**Parts of the exercise**
• 1. Which glaciers and ice shelves does the sea level passage name?
• 2. Pick up the sea level passage after its final sentence and keep writing it.

**Document segment**

--------

So the question is: How much—and how soon—will sea level rise?

New research from glaciologist Tad Pfeffer of the University of Colorado at Boulder and colleagues published in Science attempts to better estimate the possible sea level rise over the next century by measuring the speed at which the world's glaciers—in Greenland and Antarctica but also the many mountain ice sheets throughout the globe—are actually speeding to the sea as well as how swiftly they may melt.

"What would the flow velocities of the ocean-ending outlet glaciers have to be," if Greenland alone was to raise sea level by just six feet (two meters)? "The answer turned out to be huge: about 49 kilometers [30 miles] per year, 70 times faster than those glaciers move today," Pfeffer says, "and three times faster than we've ever observed an outlet glacier to move."

Given that Greenland's glaciers are not presently moving anywhere close to that pace—Kangerdlugssuaq Glacier, the fastest, reached speeds above nine miles (14 kilometers) per year in 2005—the researchers also looked at ice that could contribute from the rest of the world. Assuming that the largest remaining ice shelves in East Antarctica—Filchner-Ronne and Ross—will remain intact, sea level rise from all other melting ice and the expansion of seawater as the weather gets warmer over the next century would be somewhere between 2.6 feet (0.8 meter) and six feet (two meters)—or nearly twice as much as projected last year by the U.N. Intergovernmental Panel on Climate Change (IPCC).

--------

**Data shown**
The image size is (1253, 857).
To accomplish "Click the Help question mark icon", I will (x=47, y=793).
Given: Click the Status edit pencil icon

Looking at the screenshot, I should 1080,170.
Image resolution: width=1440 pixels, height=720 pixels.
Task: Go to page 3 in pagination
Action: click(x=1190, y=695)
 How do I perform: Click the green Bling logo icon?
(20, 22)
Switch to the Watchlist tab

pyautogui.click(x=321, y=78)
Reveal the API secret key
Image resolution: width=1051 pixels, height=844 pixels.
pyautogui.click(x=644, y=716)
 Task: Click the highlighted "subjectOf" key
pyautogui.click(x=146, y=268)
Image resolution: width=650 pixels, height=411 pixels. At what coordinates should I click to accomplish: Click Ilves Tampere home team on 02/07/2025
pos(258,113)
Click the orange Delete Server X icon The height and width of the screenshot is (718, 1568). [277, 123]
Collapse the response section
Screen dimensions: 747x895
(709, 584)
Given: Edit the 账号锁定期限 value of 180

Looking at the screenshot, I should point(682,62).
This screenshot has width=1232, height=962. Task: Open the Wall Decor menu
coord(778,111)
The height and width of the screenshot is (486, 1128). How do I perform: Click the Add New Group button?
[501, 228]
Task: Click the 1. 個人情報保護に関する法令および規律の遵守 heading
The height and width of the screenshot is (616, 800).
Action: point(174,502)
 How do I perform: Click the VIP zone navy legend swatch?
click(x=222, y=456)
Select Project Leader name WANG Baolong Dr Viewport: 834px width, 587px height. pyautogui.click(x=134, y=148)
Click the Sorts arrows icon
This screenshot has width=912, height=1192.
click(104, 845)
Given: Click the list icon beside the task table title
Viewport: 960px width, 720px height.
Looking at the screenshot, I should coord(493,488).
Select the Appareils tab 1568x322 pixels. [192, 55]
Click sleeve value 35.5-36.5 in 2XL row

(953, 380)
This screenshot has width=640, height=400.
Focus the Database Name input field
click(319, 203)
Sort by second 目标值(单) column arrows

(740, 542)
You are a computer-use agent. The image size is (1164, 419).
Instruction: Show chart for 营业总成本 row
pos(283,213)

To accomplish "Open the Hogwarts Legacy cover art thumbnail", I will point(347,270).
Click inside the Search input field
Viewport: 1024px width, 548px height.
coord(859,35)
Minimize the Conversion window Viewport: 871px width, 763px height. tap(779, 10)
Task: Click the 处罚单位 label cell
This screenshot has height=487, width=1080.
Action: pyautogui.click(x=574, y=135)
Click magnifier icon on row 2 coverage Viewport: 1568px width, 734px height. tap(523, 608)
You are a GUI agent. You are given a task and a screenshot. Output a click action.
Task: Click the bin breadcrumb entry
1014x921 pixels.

--------

**Solved tasks**
• 1. Kangerdlugssuaq Glacier, Filchner-Ronne, Ross

• 2.
This does not take into account how much sea level might swell from the metldown of the numerous small glaciers in Alaska, Argentina, Canada and Russia, which already contribute 60 percent of sea level rise from glacial melt. (In fact, Pfeffer notes that they are melting faster and therefore adding to sea levels more rapidly than Greenland and Antarctica combined currently do.) Nor is it clear whether something might suddenly occur to change that upper estimate. "If those two big ice shelves [in Antarctica] go out, then it's an entirely different situation," Pfeffer says. "But there's no good evidence that that's going to happen over the next century."

Ancient melting events suggest that glaciers can disappear in a hurry, however, and raise sea levels by more than half an inch a year. The Laurentide ice sheet that stretched as far south as New York State and Ohio some 20,000 years ago had retreated to eastern Canada, just across the water from Greenland, by roughly 11,000 years ago thanks to increased sunlight (due to the periodic wobble in Earth's axis known as precession). It then completely disappeared by 6,800 years ago in two geologically rapid bursts, shedding enough ice to raise sea levels by as much as four feet (1.3 meters) per century, according to research published this week in Nature Geoscience.